- **Text passage**
Les Henry says soil salinity is a water problem, not a soil problem. 
Find out how to cope with salt on your farm

Large parts of what are now the Canadian Prairies were once the beds of shallow seas. All that salt water gradually evaporated and left huge deposits of salt clays. Consequently, there are places where groundwater can dissolve those old salts and deliver them to the surface, making farming difficult or even impossible.

Farmers who own land prone to salinity have to learn to cope with it.

“The first thing we have to recognize is that soil salinity is not a soil problem,” explains farmer, Grainews columnist and retired University of Saskatchewan professor Les Henry. “It’s a water problem, so we have to focus on water.”

There are two reasons for this. First, groundwater can move from one place to another, gathering dissolved salts as it goes. Second, it’s about the water table — the measured distance from the surface of the ground down to the level where the oozing water saturates the soil. The closer the water table is to the surface, the more serious the potential problem.

Salts in Prairie water

So what are the salts? Henry says, “In Western Canada, the major problem is magnesium sulfate. There are others of various solubilities but most of our trouble is caused by magnesium sulfate.”

In fact it’s the salts in the sulfate family that you usually find in Prairie water. Calcium sulfate (gypsum) and calcium carbonate (lime) are fairly common in Prairie subsoil but they’re relatively insoluble. Since they won’t dissolve easily into the groundwater they tend to stay where they are.

On the other hand, chloride salts of sodium, calcium and magnesium are soluble and love to travel with the groundwater. Fortunately they’re not common so they’re limited to a few small areas. It’s the sulfate salts that dominate the saline portions of the prairies.

So we know it’s in the water and we know it moves. The next question is: how does it get to the surface? Simply put, it’s carried there by the groundwater but not because a flowing spring brought it there. This is where the water table — that critical distance from the water table to the soil surface — becomes important. The closer it is to the surface, the greater the potential problem.

Source data:
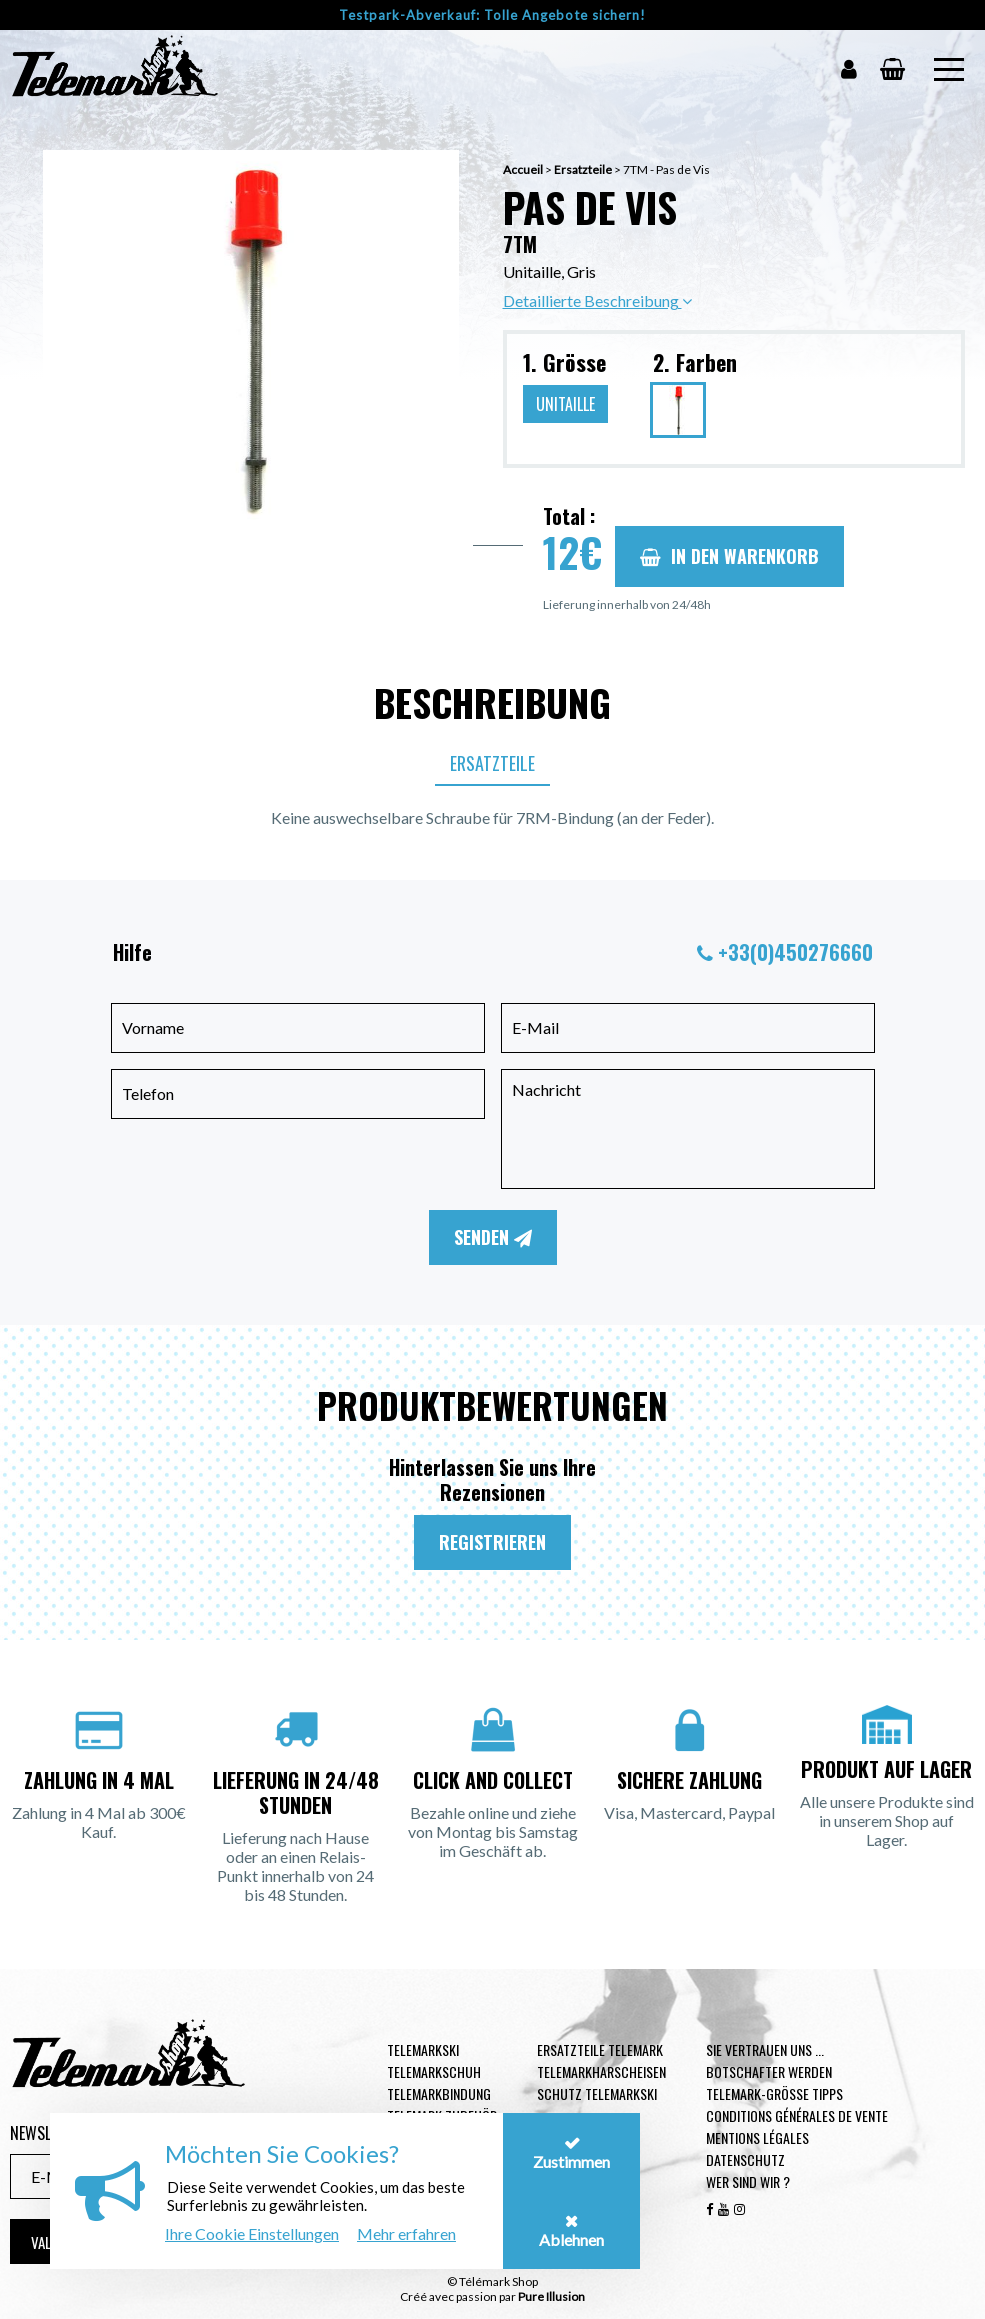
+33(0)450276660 (795, 952)
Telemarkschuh (434, 2071)
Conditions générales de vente (797, 2115)
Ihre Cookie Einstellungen (252, 2233)
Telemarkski (423, 2049)
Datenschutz (745, 2159)
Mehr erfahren (406, 2233)
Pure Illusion (551, 2296)
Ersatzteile (583, 169)
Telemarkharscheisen (601, 2071)
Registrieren (492, 1542)
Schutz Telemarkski (597, 2093)
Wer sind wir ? (748, 2181)
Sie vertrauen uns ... (765, 2049)
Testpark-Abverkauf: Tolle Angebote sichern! (492, 15)
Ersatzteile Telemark (600, 2049)
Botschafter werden (769, 2071)
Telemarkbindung (439, 2093)
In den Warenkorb (729, 556)
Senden (493, 1237)
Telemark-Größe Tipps (774, 2093)
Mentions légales (757, 2137)
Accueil (523, 169)
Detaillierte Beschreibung (597, 300)
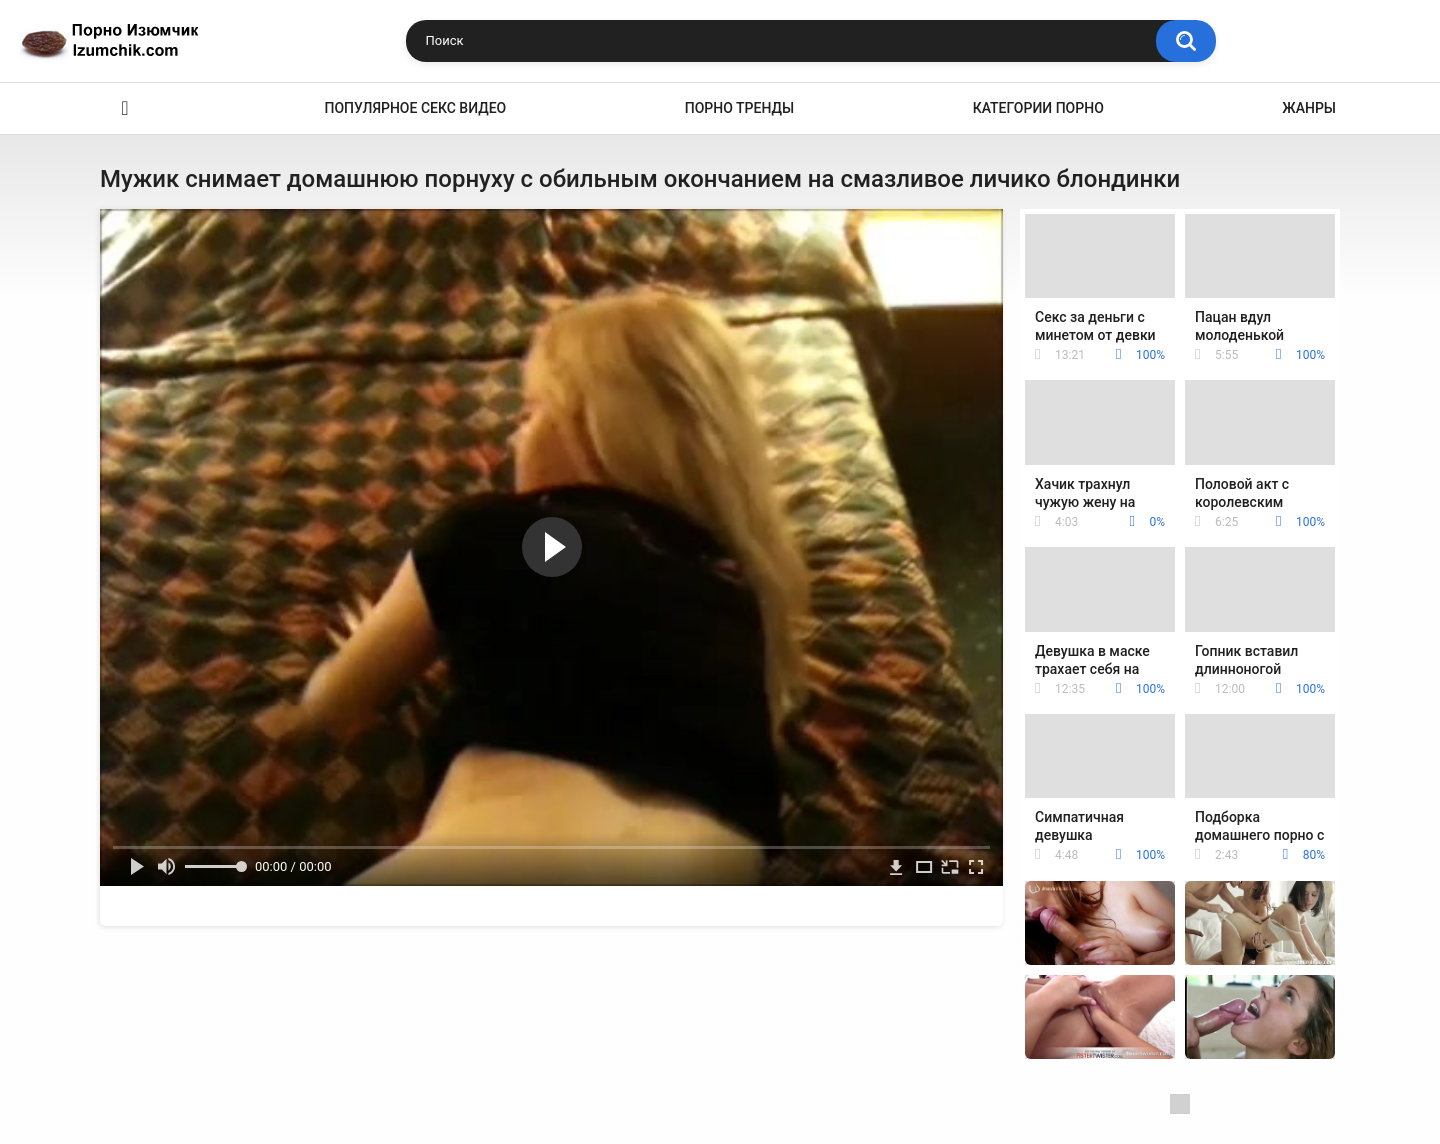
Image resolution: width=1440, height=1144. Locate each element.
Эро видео (125, 108)
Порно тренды (739, 108)
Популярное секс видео (416, 108)
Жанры (1309, 108)
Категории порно (1038, 108)
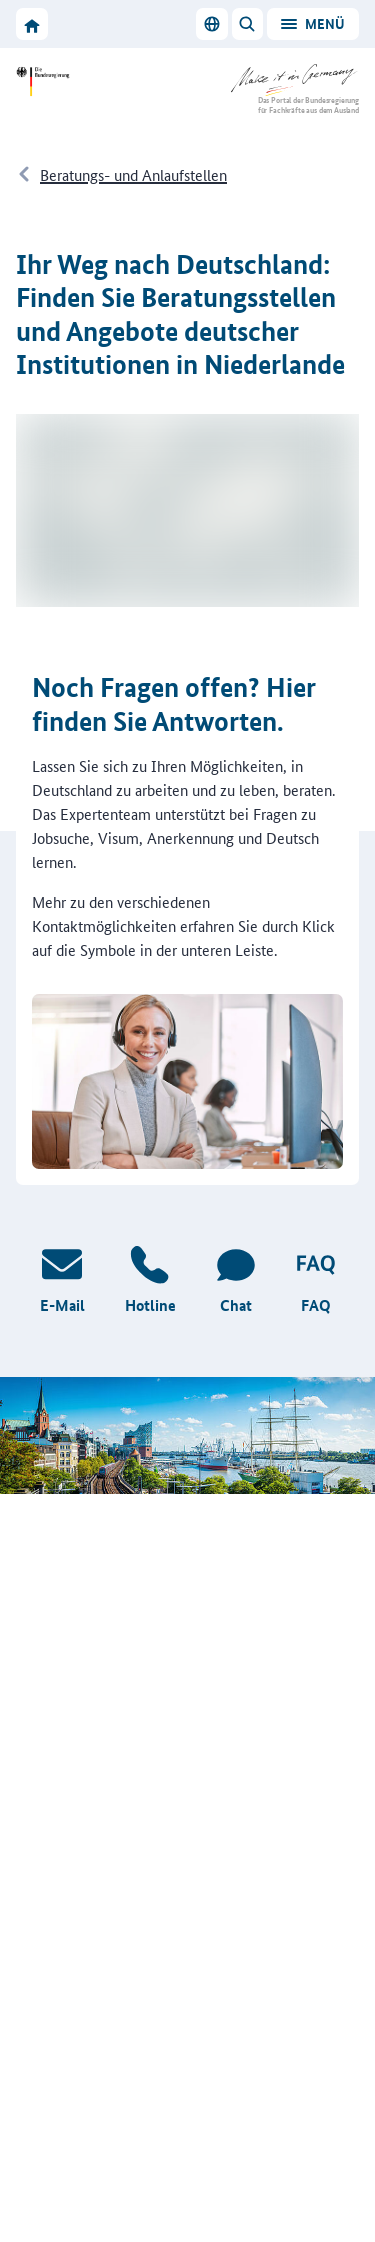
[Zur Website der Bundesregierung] (48, 81)
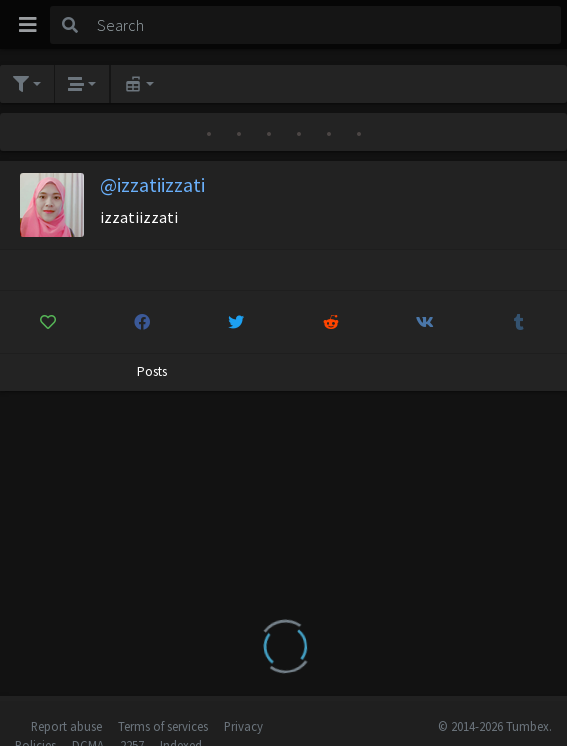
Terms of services (163, 726)
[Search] (325, 25)
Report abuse (66, 726)
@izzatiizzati (152, 184)
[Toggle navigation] (28, 25)
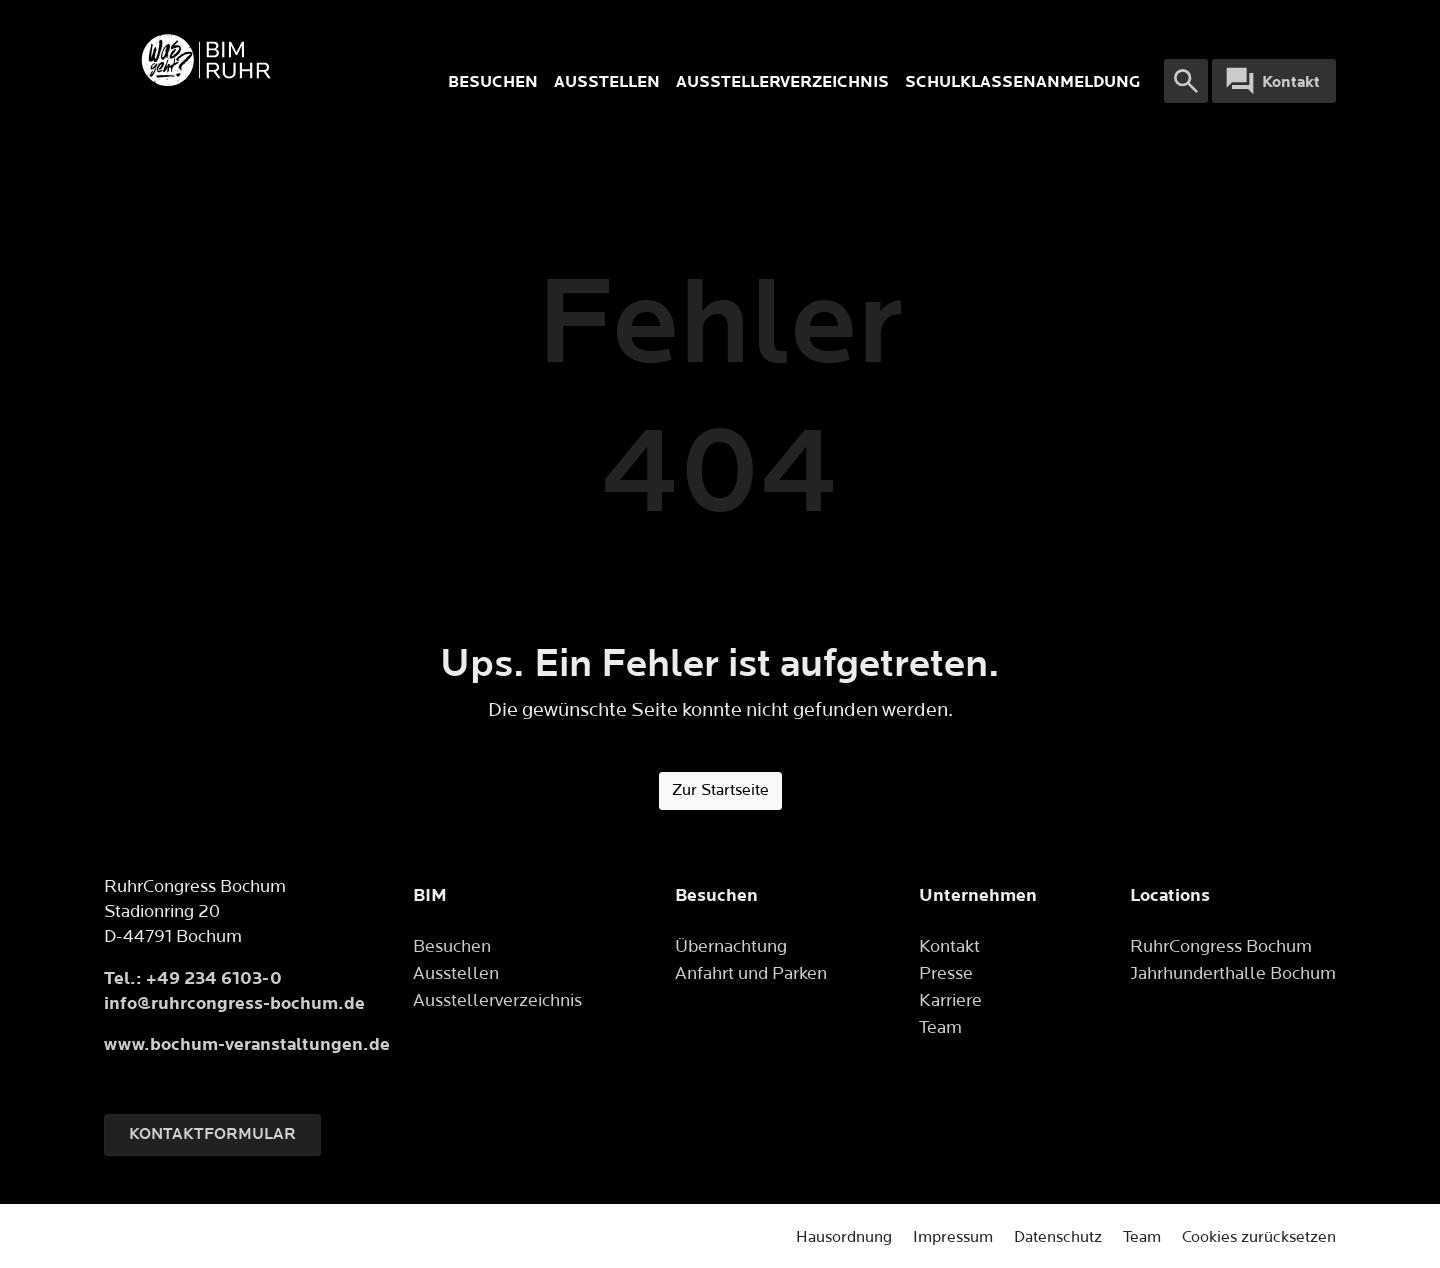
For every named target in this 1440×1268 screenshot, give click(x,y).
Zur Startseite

- **Task set**
1 > Could you rewrite every line of the Source data listing with "Warenkorb" replaced by "Einkaufskorb" and all else left unchanged, omitting the pictures?
2 > How would the passage on soil salinity on the Prairies continue after its last sentence?

- **Responses to the tasks**
1 >
+33(0)450276660 (795, 952)
Telemarkschuh (434, 2071)
Conditions générales de vente (797, 2115)
Ihre Cookie Einstellungen (252, 2233)
Telemarkski (423, 2049)
Datenschutz (745, 2159)
Mehr erfahren (406, 2233)
Pure Illusion (551, 2296)
Ersatzteile (583, 169)
Telemarkharscheisen (601, 2071)
Registrieren (492, 1542)
Schutz Telemarkski (597, 2093)
Wer sind wir ? (748, 2181)
Sie vertrauen uns ... (765, 2049)
Testpark-Abverkauf: Tolle Angebote sichern! (492, 15)
Ersatzteile Telemark (600, 2049)
Botschafter werden (769, 2071)
Telemarkbindung (439, 2093)
In den Einkaufskorb (729, 556)
Senden (493, 1237)
Telemark-Größe Tipps (774, 2093)
Mentions légales (757, 2137)
Accueil (523, 169)
Detaillierte Beschreibung (597, 300)
Image resolution: width=1440, height=1144. Locate each element.
Эро видео (125, 108)
Порно тренды (739, 108)
Популярное секс видео (416, 108)
Жанры (1309, 108)
Категории порно (1038, 108)
[Zur Website der Bundesregierung] (48, 81)
Terms of services (163, 726)
[Search] (325, 25)
Report abuse (66, 726)
@izzatiizzati (152, 184)
[Toggle navigation] (28, 25)
For every named target in this 1440×1268 screenshot, give click(x,y).
Zur Startseite

2 >
Moving it to the surface

Water is drawn to the surface through a process called capillarity — the same process plants use to move water from the roots to the leaves. Water can move through microscopic pores, some of which are almost small enough that the individual molecules have to line up and move single file. The combination of surface tension (cohesion between water molecules) and adhesive forces between the water and the surrounding pore material actually causes the water to move upward against gravity. The water takes the salt along for the ride, but when they reach the surface, they part company.

The water evaporates into the air and leaves the salt on the ground where it can form a crust. Generally, if the water table is within two meters of the soil surface the capillary action on the water will bring it all the way to the surface.

“So soil salinity is caused by a high water table, near the surface and close enough that suction lift can bring it up to the surface concentrating the salts there.” Henry explained. “You need to have evaporation greater then precipitation so groundwater movement is required to maintain that water table during the dry periods.”

What keeps that capillary action from working is a ready supply of fresh water coming from the other direction, forcing it the other way. Any form of precipitation, either rain or spring snowmelt, helps to maintain a better quality of soil moisture. As fresh water percolates into the soil it forces the more saline groundwater lower in the profile.

As long as the upper levels of the soil have fresh water, crops will use it quite happily. But if it’s not replenished the salt-rich water from lower down will be drawn to the surface. The crops will take on a bluish tinge and fail.

This has been going on since the last glaciers retreated.

That is the other dimension we have to consider with moving groundwater: time.

“To think about salinity you have to think like a geologist and you have to think in four dimensions.” Henry said. “You’ve got ‘how wide,’ and ‘how broad’ and ‘how deep’ and ‘how long.’ Salinity is the net water movement at the soil surface over ten thousand years.”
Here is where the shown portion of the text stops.